What is expected:
Look through the material below and report every line that includes "will".

Data to use:
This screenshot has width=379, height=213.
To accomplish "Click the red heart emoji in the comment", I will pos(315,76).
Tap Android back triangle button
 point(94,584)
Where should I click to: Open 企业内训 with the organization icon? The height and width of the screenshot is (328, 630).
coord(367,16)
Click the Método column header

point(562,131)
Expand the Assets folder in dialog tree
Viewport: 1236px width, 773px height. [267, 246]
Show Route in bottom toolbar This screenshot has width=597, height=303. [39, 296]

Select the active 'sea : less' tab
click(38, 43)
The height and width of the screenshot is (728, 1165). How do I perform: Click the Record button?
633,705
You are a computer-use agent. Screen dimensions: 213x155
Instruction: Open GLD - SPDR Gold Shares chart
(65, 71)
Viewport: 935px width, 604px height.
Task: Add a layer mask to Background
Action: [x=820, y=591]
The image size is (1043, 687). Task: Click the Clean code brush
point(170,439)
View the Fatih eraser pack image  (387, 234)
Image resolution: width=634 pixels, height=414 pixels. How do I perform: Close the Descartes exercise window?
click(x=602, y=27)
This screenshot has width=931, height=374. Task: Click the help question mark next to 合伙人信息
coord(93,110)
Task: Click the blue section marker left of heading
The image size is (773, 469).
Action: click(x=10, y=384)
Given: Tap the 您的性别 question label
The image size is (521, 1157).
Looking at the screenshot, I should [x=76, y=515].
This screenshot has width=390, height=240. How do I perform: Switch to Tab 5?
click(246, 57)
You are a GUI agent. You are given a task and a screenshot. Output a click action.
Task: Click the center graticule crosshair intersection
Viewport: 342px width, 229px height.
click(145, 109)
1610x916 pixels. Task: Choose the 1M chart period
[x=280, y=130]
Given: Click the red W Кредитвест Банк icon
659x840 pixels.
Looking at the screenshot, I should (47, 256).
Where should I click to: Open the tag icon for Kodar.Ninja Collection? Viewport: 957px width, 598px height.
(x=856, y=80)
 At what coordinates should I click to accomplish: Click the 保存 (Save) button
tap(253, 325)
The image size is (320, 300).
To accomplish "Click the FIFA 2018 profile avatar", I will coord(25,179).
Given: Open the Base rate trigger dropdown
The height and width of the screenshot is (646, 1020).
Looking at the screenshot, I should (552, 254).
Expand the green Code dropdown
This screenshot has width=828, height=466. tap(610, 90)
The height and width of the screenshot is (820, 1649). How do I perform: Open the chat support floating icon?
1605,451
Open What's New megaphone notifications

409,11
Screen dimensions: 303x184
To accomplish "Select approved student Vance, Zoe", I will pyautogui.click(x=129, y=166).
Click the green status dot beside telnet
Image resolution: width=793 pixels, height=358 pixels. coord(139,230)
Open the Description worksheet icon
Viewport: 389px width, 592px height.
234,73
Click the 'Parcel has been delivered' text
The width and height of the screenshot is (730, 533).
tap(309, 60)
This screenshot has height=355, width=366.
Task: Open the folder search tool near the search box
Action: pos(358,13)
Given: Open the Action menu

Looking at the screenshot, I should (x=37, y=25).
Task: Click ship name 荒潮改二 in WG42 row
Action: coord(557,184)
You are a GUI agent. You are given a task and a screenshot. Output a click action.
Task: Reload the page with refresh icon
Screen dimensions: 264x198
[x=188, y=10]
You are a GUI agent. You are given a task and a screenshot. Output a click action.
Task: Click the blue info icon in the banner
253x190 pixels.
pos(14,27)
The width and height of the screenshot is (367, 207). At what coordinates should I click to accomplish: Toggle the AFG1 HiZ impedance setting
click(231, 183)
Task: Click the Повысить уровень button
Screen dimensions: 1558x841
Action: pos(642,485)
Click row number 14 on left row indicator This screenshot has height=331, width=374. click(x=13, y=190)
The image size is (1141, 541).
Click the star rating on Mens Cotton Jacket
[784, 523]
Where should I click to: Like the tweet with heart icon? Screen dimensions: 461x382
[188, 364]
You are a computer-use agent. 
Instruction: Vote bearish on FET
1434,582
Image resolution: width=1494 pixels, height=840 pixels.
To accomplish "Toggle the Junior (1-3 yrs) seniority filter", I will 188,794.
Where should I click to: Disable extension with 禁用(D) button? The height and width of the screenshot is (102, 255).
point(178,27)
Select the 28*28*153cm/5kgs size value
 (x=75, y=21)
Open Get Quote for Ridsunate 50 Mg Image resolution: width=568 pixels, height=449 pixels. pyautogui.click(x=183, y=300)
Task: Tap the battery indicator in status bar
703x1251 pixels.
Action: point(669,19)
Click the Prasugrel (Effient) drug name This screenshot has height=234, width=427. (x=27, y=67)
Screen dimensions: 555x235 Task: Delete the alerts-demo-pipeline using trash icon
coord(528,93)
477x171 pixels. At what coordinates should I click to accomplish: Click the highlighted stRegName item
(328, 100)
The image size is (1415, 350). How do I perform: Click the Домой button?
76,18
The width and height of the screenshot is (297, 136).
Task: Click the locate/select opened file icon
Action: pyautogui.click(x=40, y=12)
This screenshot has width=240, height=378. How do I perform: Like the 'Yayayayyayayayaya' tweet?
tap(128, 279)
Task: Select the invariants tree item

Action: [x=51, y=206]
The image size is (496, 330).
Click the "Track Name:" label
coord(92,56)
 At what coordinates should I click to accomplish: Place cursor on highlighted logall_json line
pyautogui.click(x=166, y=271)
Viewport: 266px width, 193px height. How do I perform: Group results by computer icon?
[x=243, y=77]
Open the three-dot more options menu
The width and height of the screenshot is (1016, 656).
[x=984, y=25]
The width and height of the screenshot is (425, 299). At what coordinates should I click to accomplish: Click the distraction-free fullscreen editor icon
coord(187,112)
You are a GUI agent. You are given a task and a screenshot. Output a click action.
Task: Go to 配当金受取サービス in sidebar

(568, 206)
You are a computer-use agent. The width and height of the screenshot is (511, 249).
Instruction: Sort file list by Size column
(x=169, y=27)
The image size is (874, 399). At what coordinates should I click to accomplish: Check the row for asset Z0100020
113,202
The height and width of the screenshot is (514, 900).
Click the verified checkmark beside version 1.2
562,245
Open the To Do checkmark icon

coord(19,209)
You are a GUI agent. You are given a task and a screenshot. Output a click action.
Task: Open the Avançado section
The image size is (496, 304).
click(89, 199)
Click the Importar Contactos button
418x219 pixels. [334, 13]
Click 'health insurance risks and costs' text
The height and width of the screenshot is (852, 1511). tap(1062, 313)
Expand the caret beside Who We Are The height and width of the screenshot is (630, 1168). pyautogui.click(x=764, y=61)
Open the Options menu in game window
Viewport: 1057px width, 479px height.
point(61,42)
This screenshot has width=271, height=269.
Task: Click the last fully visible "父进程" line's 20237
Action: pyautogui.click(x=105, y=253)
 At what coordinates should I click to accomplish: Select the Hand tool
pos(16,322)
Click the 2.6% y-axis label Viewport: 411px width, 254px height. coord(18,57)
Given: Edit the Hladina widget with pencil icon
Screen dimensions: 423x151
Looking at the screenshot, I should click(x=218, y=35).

Reply:
To accomplish "Click the red heart emoji in the comment", I will pos(315,76).
To accomplish "Click the FIFA 2018 profile avatar", I will coord(25,179).
To accomplish "Select approved student Vance, Zoe", I will pyautogui.click(x=129, y=166).
To accomplish "Toggle the Junior (1-3 yrs) seniority filter", I will 188,794.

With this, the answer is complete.